A deal would provide much-needed liquidity for Toshiba, which is facing mounting restructuring costs after a $1.3 billion accounting scandal. Toshiba Medical Systems put up sales of $3.60 billion (¥405.6 billion) during fiscal 2015, which ended in March of that year.
News of the U.S. probe, which sent Toshiba shares tumbling 8%, comes on the heels of the company’s statement this week that it had made 7 additional accounting errors that were previously unknown. The Toshiba Medical deal with Canon generated its own controversy after Toshiba transferred the unit to a special-purpose company ahead of transaction. The unusual move could allow it to book the proceeds of the sale in the current fiscal year, even if scrutiny from anti-competition watchdogs drags on, according to SMBC Nikko Securities analyst Yukihiko Shimada.
Earlier this week Fujifilm Holdings (TSE:4901), which lost out last week to Canon in the race to be picked as preferred bidder for Toshiba Medical Systems, questioned Toshiba on the asset transfer and the timing of the deal.

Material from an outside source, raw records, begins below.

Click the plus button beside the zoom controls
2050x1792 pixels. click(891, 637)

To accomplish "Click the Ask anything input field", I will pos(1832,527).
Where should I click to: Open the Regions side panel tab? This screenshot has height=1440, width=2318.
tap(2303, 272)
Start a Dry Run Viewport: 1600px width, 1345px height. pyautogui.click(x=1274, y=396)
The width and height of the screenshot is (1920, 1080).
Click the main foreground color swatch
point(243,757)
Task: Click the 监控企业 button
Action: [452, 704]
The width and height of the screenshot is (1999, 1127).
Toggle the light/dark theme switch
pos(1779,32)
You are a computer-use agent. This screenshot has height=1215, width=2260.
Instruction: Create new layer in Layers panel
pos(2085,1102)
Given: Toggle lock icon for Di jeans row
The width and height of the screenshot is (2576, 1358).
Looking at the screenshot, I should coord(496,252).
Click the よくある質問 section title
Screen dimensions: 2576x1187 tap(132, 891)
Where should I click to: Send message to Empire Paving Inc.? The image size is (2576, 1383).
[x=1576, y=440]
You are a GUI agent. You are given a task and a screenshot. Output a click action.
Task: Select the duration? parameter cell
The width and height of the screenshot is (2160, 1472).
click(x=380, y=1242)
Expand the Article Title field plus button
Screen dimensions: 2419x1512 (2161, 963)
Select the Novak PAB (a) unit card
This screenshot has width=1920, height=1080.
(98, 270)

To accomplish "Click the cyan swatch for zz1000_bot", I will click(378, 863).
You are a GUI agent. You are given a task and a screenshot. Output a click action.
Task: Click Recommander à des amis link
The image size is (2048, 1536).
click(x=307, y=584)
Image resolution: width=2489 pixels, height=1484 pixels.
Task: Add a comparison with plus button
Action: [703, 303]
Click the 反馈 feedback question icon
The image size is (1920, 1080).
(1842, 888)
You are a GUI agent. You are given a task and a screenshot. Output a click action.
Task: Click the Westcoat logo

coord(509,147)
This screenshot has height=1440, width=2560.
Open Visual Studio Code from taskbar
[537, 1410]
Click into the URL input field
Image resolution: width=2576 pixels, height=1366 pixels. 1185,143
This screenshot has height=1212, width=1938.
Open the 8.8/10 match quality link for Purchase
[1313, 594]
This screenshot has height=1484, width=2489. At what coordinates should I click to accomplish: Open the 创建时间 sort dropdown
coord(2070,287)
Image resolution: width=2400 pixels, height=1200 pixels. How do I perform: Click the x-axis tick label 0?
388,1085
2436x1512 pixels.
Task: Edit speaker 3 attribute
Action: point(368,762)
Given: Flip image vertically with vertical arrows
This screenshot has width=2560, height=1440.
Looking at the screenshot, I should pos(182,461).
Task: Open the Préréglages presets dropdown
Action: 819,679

Today Toshiba said it would take a write-down on its nuclear business and unveiled an extra 3,000 job cuts, taking its planned total to 14,000. Although a stress test of the nuclear business last quarter showed no need for a write-down, Toshiba said its lower credit ratings and its weaker ability to procure funds had prompted a new test.
Toshiba also said it agreed to sell its white goods business, which had revenue of ¥225 billion in the past financial year, to China’s Midea Group. Terms of the deal are still being finalized.
Material from Reuters was used in this report.